▸ Records for this exercise
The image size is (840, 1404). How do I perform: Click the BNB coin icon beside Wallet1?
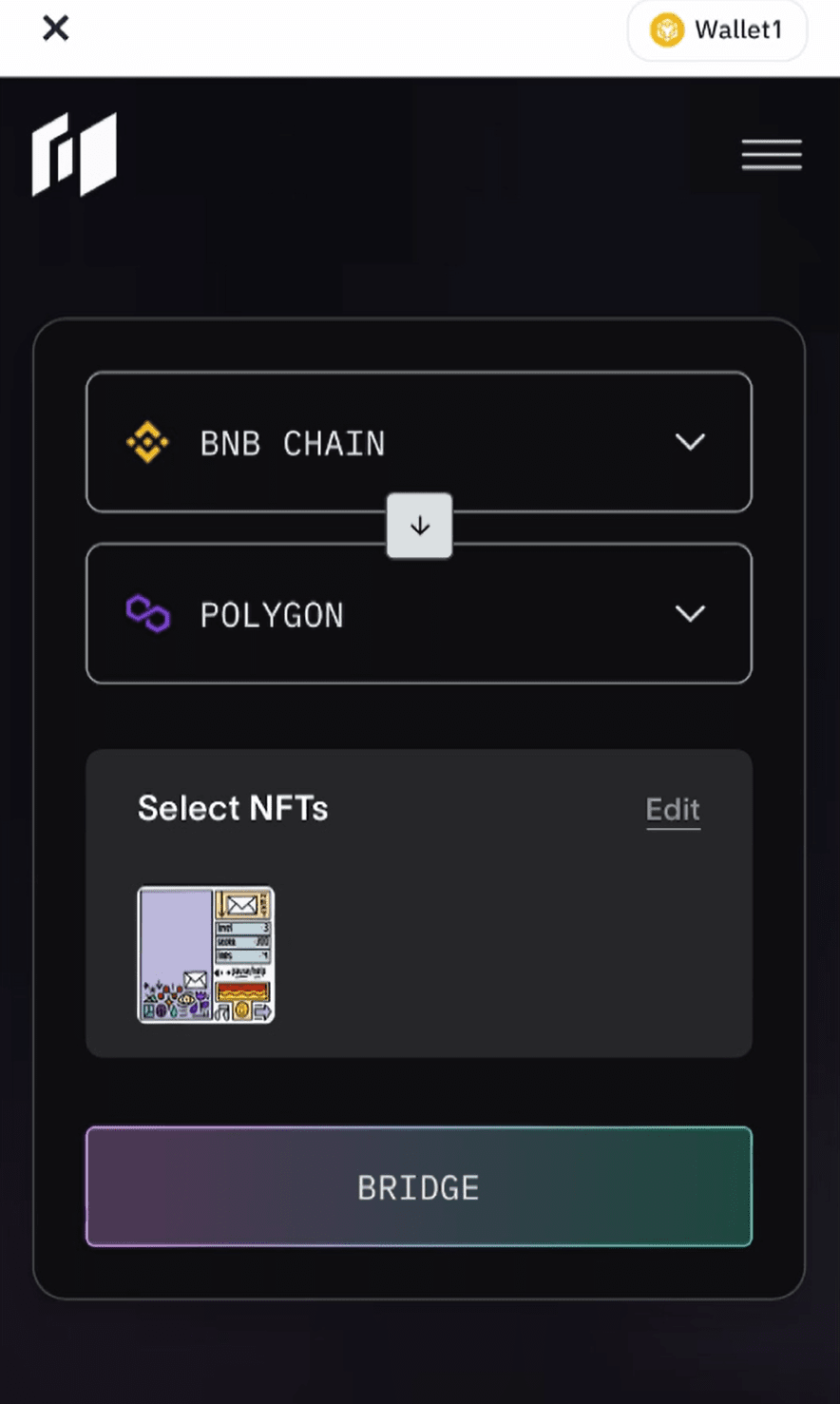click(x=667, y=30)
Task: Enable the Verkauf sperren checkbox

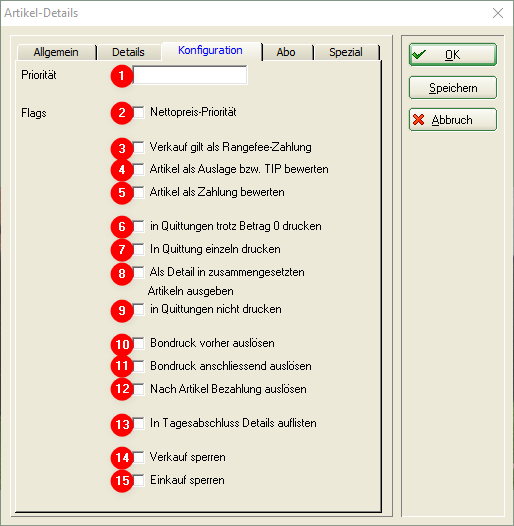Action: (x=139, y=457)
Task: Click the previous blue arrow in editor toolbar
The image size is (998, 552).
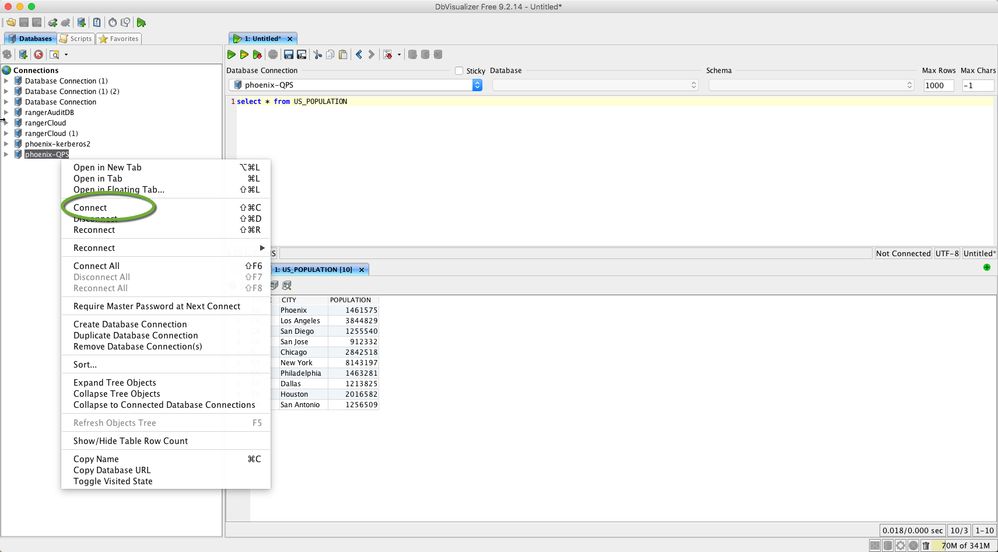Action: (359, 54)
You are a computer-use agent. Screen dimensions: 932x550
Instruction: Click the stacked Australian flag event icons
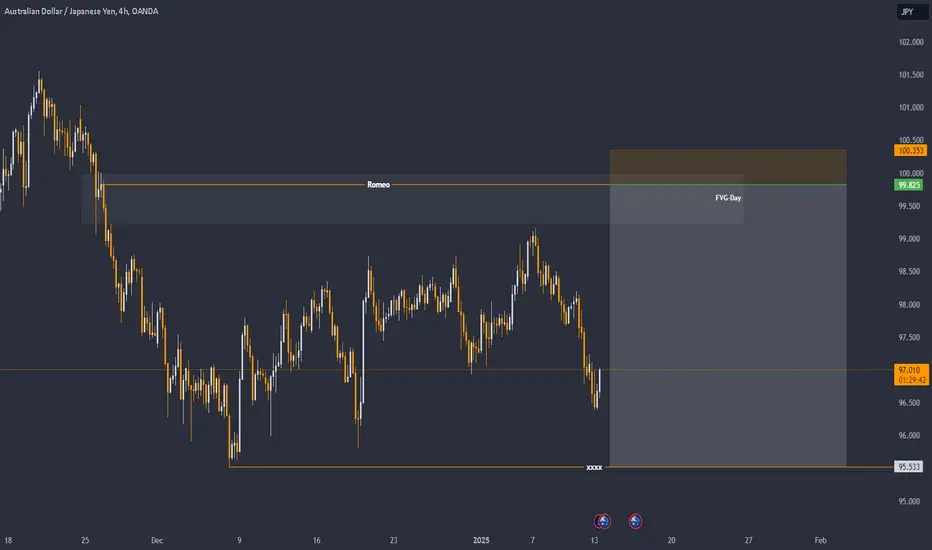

▸ Problem to solve
Reproduce each entry exactly, without the pictures.

▸ Task output
The image size is (840, 1404). How do I perform: Click the BNB coin icon beside Wallet1?
click(x=667, y=30)
Task: Enable the Verkauf sperren checkbox

Action: (x=139, y=457)
Task: Click the previous blue arrow in editor toolbar
The image size is (998, 552).
Action: (359, 54)
You are a computer-use agent. Screen dimensions: 932x550
Instruction: Click the stacked Australian flag event icons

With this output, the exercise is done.